Mrs Mears now rising from the card-table, Miss Larolles tript away to pay her compliments to her.
“Here, at least,” cried Cecilia, “no receipt seems requisite for the cure of silence! I would have Miss Larolles be the constant companion of Miss Leeson: they could not but agree admirably, since that SUPERCILIOUS young lady seems determined never to speak, and the VOLUBLE Miss Larolles never to be silent. Were each to borrow something of the other, how greatly would both be the better!”

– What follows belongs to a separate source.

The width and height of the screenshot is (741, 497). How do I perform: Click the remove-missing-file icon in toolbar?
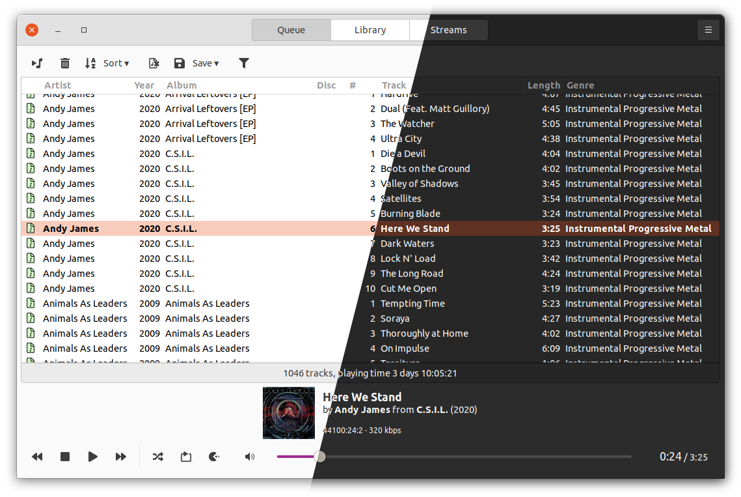154,63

“The composition would still be a sorry one,” answered Mr Gosport, “for I believe they are equally weak, and equally ignorant; the only difference is, that one, though silly, is quick, the other, though deliberate, is stupid. Upon a short acquaintance, that heaviness which leaves to others the whole weight of discourse, and whole search of entertainment, is the most fatiguing, but, upon a longer intimacy, even that is less irksome and less offensive, than the flippancy which hears nothing but itself.”
Mrs Harrel arose now to depart, and Cecilia, not more tired of the beginning of the evening than entertained with its conclusion, was handed to the carriage by Mr Arnott.